WASHINGTON (CN) – Calling out the Ninth Circuit’s “puzzling” reversal, the U.S. Supreme Court demanded new proceedings Monday as to the police tackling of a man at the scene of a reported incident of domestic violence.
The case stems from an apartment in Escondido, California, where police responded twice in as many months to reports of domestic violence.
After the first call in April 2013, police arrested the husband of one of the women who lived there. Some weeks later, they arrested her father, Marty Emmons, which eventually spurred excessive force claims against Officers Robert Craig and Kevin Toth.
Though a federal judge sided with the officers at summary judgment, the Ninth Circuit remanded Emmons’ claims against the pair for trial.
Without even hearing oral arguments, the Supreme Court laid out a number of errors in the Ninth Circuit’s holding.
“The court’s unexplained reinstatement of the excessive force claim against Sergeant Toth was erroneous — and quite puzzling in light of the District Court’s conclusion that ‘only defendant Craig was involved in the excessive force claim’ and that Emmons ‘fail[ed] to identify contrary evidence,’” the unsigned 5-page opinion states.
“As to Officer Craig, the Ninth Circuit also erred,” it continues. “As we have explained many times: ‘Qualified immunity attaches when an official’s conduct does not violate clearly established statutory or constitutional rights of which a reasonable person would have known.’”
In the 2013 altercation, Emmons attempted to brush past officers after refusing to let them enter the Escondido apartment to conduct a welfare check.
Craig took Emmons to the ground and handcuffed him, but the District Court noted in its ruling that officers were clueless at the time as to whether Emmons “was armed or dangerous, or whether he had injured any individuals inside the apartment.”

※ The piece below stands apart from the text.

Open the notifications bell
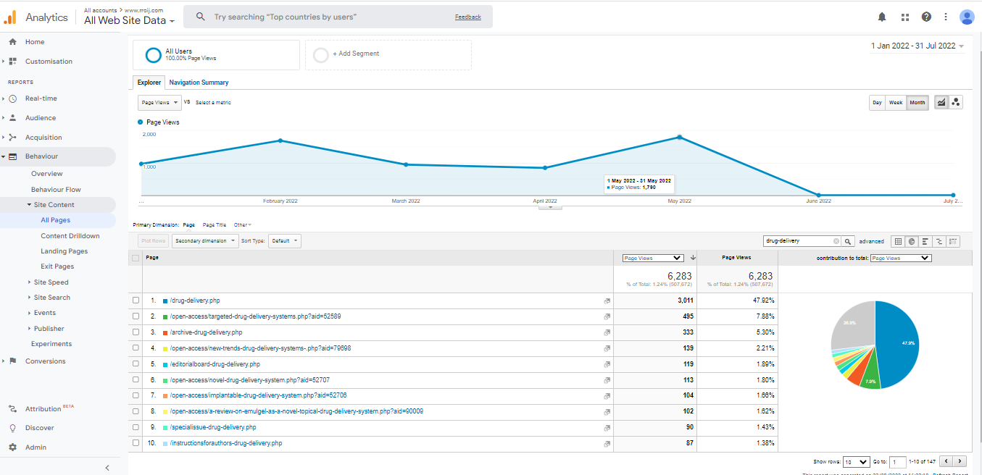 882,17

In reversing meanwhile the Ninth Circuit found that “the right to be free of excessive force was clearly established at the time of the events in question.” Vacating this determination Monday, the Supreme Court called it incumbent on the Ninth Circuit to determine “whether clearly established law prohibited the officers from stopping and taking down a man in these circumstances.”

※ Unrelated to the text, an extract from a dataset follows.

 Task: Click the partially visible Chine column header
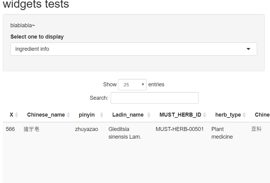(262, 115)
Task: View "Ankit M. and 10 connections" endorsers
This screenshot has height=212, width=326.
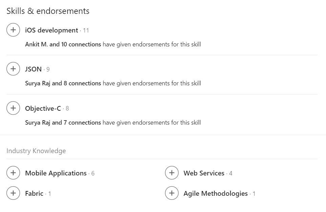Action: pyautogui.click(x=63, y=44)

The justices said the the Ninth Circuit’s reversal shirked this responsibility, opting instead to use a level of generality in defining the clearly established right.

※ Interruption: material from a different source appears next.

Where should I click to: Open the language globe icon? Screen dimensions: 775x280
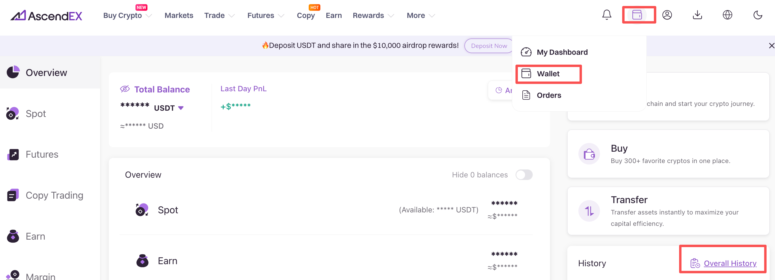coord(727,15)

“The Court of Appeals made no effort to explain how that case law prohibited Officer Craig’s actions in this case,” the ruling states.
Escondido City Attorney Michael McGuinness emphasized in a phone interview Monday that footage of the altercation captured by officers’ body cameras shows that no harm was done to Emmons in handcuffing him.
“[Emmons] is obviously not hurt, he’s not complaining of anything,’ McGuinness said. “The officers were telling him, ‘we didn’t know you were coming out, who you were or what was happening.’”
On remand, the court must conduct the analysis required by our precedents.
“The maximum he could ever be accused of was putting his hand on Emmons’ shoulder very briefly, just seconds long, that’s distinction between he and Craig,” McGuinness said of Craig. “But because Craig was the one who took him to the ground, handcuffed him and stood him up, there was more to that analysis.”
McGuinness applauded the court meanwhile for clearing the other officer.
“With respect to Sergeant Toth, I am pleased the court saw that the case had no merit,” McGuinness said Monday. “I’m disappointed the court didn’t find the same to be true for Officer Craig. The Ninth Circuit didn’t do what it’s supposed to do and the record shows that neither the plaintiff nor the Court of Appeals ever put anything forward which showed that qualified immunity should be rejected.”
McGuiness also called it encouraging that the Supreme Court opted to weigh in on what was admittedly “not a big case.”
“It’s nice to see the Supreme Court is interested in making sure that the [Ninth Circuit] is doing what they’re supposed to be doing,” he said.
Emmons’ attorney Gerald Singleton has not returned a request for comment.
Today at the Supreme Court marked the first time Justice Ruth Bader Ginsburg’s 25 years at the court that she did not attend oral arguments.
Ginsburg is recovering from surgery she underwent in December to remove two cancerous nodules from her lungs.
Chief Justice John Roberts announced Ginsburg’s absence from the bench this morning, assuring onlookers that Ginsburg would “participate in the consideration and decision of the cases on the basis of the briefs and the transcripts of oral arguments.”
Supreme Court spokeswoman Kathy Arberg confirmed Monday that the 85-year-old justice would work from home.